L’avion de combat « Tempest », dévoilé le 16 juillet par Gavin Williamson, le ministre britannique de la Défense, est-il un coup de bluff pour forcer la porte du programme franco-allemand SCAF [Système de combat aérien futur] ou traduit-il la volonté de Londres de porter un projet concurrent en y association l’Italie, voire la Suède et le Japon? A priori, Éric Trappier n’est pas loin de privilégier la première hypothèse.
« Je vois que les Britanniques se réveillent, c’est une bonne nouvelle pour les avions de combat en général », a lancé M. Trappier, en répondant à une question lors de la présentation des résultats semestriels de Dassault Aviation, le 19 juillet. « Je vois que les Britanniques ne se satisfont pas d’un F-35. […] Ça veut dire que peut-être opérationnellement ce n’est pas ça et peut-être surtout qu’industriellement ils n’y trouvent pas leur compte. Mais ce ne sont que des suppositions », a-t-il dit.
En tout cas, « cette décision prouve que l’aviation de combat est un sujet stratégique pour les pays européens, qu’elle suscite de l’enthousiasme et de la compétition face à la volonté hégémonique des États-Unis », a relevé le Pdg de Dassault Aviation.
L’industrie aéronautique britannique n’a plus développer un seul avion de combat sans coopération depuis la fin des années 1960. Et quant au F-35 de Lockheed-Martin, BAE Systems assure environ 15% du travail pour chaque appareil. D’où les doutes sur la capacité du Royaume-Uni à se lancer dans un projet susceptible de faire de l’ombre au SCAF franco-allemand et de répéter les erreurs commises par le passé au niveau européen.

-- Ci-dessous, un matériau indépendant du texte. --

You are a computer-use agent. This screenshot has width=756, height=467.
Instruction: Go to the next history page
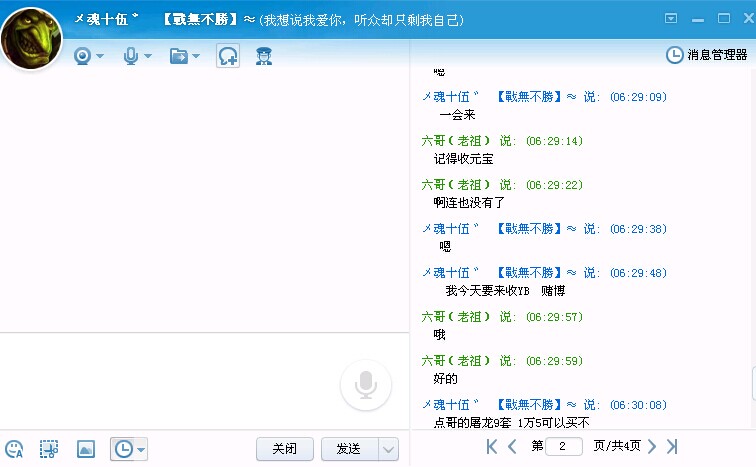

« Il y a deux initiatives, il y en a une qui est solide, qui est franco-allemande, il y en a une nouvelle qui vient d’arriver. On va voir si elle est solide, elle l’est peut-être », a ensuite continué M. Trappier. Mais « ne croyez pas ce que vous voyez quand vous voyez une maquette », a-t-il prévenu. « Moi, j’ai bien regardé la maquette du Tempest : d’après mes spécialistes et moi-même, on l’avait déjà vue il y a bien longtemps de ça, il y au moins 10-15 ans », a-t-il ajouté. Et il est vrai que cet appareil a un air de famille avec le Replica, qui avait été imaginé par BAE Systems dans les années 1990, dans le cadre du programme – abandonné depuis – « Future Offensive Air System » [FOAS].
Quant au SCAF, M. Trappier a prévenu qu’il n’y avait, pour le moment, aucune « maquette précise et arbitrée », étant donné que les besoins opérationnels et les spécifications sont en cours de définition. « Et même s’il y en avait une, je pense qu’on garderait une certaine confidentialité, puisqu’on a des concurrents, y compris en Europe, du moins en Grande-Bretagne – ce qui n’est peut-être plus l’Europe d’ici quelque temps », a-t-il dit, en faisant référence au Brexit, dont l’échéance inquiète de nombreux industriels.